In a hole in the wall there lived the Roaring ‘20s, a scruffy Las Vegas bar that bit the bucket in 2016, surrounded by loved ones and the makers of Bloody Nose, Empty Pockets (Bill Ross IV and Turner Ross). Think of the bar as Jimmy Buffett’s private island of lost toys or a watering hole for all the animals who couldn’t run fast enough, missing legs and bits of their ears. The bar wasn’t merely a place to get a drink, but, to quote one of its refugees, “a place you can go when nobody else wants your a*s.”
Among those seeking shelter in the Roaring ‘20s is a Vietnam veteran who still has tears left for the way he and his buddies were treated when they got home. He talks about the brotherhood of war as if it were a city of gold that he desperately tries to convince others exists. Then there’s the long-haired, long-faced regular who’s so regular he begins the movie waking up at the bar in the morning and ends the movie walking out the next morning as if being evicted from his home. Two bartenders trade hands, with the late shift taking on double duty as mother—one hand keeping drunk men from combat and the other keeping her teenage son from getting drunk. You’ve also got a haggard old man who’s boss has the bar’s phone number, a guy who took a little too much LSD, and a woman who rocketed past middle-age to enter girlhood again, drunkenly flirting her way through every man in range.
“Think of the bar as Jimmy Buffett’s private island of lost toys…”
You get to know all these people and more through choice moments, skillfully plucked out among the footage. One of the moments may be stumbling into the middle of a conversation where an unsuccessful man—by conventional standards—is confidently laying out the key to success, inspired by a boozy spark of clarity. Another moment, just as evocative, might be a bout of silence, in which the camera lingers on a face that’s clearly drifted forty years into the past, reliving or rethinking whatever led them here. Even everyone watching Jeopardy and feeling stupid together feels momentous in its own way.

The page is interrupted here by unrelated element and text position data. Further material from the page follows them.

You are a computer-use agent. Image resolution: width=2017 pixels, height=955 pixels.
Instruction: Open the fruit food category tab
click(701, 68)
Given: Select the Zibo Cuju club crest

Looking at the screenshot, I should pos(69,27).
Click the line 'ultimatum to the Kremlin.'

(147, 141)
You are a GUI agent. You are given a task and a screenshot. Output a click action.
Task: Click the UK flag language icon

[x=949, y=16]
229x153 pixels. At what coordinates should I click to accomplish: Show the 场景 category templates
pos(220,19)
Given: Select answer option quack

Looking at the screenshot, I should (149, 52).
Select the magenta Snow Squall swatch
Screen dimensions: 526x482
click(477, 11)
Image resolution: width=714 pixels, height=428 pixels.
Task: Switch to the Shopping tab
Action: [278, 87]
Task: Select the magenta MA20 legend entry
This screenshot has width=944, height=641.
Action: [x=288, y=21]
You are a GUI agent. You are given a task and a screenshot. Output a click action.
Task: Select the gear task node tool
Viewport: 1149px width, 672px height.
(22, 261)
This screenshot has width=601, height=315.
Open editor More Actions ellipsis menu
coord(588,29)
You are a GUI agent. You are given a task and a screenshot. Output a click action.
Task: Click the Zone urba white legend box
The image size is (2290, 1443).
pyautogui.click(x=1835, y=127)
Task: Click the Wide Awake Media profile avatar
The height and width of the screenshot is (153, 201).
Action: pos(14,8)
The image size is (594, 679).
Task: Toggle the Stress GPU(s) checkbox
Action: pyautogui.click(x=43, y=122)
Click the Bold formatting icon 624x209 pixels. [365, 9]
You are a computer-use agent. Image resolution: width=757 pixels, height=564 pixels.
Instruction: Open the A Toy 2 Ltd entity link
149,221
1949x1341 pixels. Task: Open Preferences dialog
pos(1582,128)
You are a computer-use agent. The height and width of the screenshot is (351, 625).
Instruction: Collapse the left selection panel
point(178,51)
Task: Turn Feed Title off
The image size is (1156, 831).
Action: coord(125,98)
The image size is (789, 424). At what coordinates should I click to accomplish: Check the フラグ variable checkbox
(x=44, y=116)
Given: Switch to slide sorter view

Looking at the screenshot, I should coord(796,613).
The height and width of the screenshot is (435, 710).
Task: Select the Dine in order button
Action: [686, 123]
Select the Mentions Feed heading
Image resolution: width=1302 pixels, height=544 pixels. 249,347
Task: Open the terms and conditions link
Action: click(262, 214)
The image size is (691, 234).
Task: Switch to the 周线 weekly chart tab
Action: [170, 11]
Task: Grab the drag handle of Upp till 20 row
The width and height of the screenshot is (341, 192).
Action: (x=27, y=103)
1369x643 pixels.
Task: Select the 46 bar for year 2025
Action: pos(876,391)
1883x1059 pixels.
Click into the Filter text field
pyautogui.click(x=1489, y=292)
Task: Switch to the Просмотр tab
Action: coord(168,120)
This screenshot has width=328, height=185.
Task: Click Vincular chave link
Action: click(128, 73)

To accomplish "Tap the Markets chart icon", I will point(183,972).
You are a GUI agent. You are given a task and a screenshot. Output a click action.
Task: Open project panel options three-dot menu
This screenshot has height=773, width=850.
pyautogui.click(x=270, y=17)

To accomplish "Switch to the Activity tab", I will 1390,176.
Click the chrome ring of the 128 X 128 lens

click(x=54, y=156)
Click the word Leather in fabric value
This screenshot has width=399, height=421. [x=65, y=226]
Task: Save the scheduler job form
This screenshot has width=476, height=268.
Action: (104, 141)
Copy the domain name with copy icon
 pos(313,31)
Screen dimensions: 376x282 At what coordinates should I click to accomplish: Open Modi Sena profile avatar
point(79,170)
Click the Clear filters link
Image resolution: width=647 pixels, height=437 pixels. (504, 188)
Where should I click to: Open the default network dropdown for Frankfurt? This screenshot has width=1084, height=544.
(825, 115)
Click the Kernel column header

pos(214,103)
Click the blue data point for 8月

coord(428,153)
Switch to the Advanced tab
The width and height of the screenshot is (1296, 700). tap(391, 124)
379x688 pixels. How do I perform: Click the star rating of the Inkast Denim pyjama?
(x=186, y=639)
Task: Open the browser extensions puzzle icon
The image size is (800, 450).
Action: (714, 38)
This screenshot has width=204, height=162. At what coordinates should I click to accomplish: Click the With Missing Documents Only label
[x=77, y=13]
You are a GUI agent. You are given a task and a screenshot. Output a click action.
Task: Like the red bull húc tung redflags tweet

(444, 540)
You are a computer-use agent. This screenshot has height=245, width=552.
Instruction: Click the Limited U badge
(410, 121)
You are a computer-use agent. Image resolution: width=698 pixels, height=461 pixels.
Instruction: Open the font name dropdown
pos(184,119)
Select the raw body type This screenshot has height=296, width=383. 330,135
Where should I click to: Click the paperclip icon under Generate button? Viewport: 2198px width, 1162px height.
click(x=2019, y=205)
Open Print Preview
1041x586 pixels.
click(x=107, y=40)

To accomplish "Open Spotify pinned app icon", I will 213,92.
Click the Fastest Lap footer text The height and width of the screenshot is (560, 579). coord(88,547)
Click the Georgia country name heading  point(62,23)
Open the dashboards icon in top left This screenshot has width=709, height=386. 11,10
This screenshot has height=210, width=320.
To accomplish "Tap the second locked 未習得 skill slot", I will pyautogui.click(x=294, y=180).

As you weave in and out of these choice moments, you truly feel immersed in this world that’s saturated in neon signs and John Prine. There’s a hard honesty to it. The people aren’t pretty. They probably aren’t sitting on much dough, either. They don’t even have that drunken Falstaff wit. They’re just day-to-day people who give each other’s life meaning, at least until closing time. The Ross Brothers don’t try to deify the closing of The Roaring ‘20s or preserve its memory in amber. This isn’t a feel-good story about the last day in a beloved bar where all the stray dogs come out of the rain to hide in and lick each other’s wounds. The last line in this bedtime story isn’t, “and even though the bar is gone, the bonds between its customers will last forever.” No, the dying words of the Roaring ‘20s aren’t that rosy or that intelligible.
You don’t see people like this or interactions like this in the movies unless they’re hopelessly overdone, to the point of drying out all the truth. Bloody Nose, Empty Pockets is a special movie for this reason and too many others that shouldn’t be read about but seen with your own eyes. Some half-assed internet research has informed/misinformed me that parts of the documentary might have been staged. Whatever it took to get the final product, I’m for it. A barfly impulsively mouthing the lyrics to Roy Orbison’s “Crying” while being serenaded by his bartender is what the movies were made for.
"…an unsuccessful man...is confidently laying out the key to success, inspired by a boozy spark of clarity."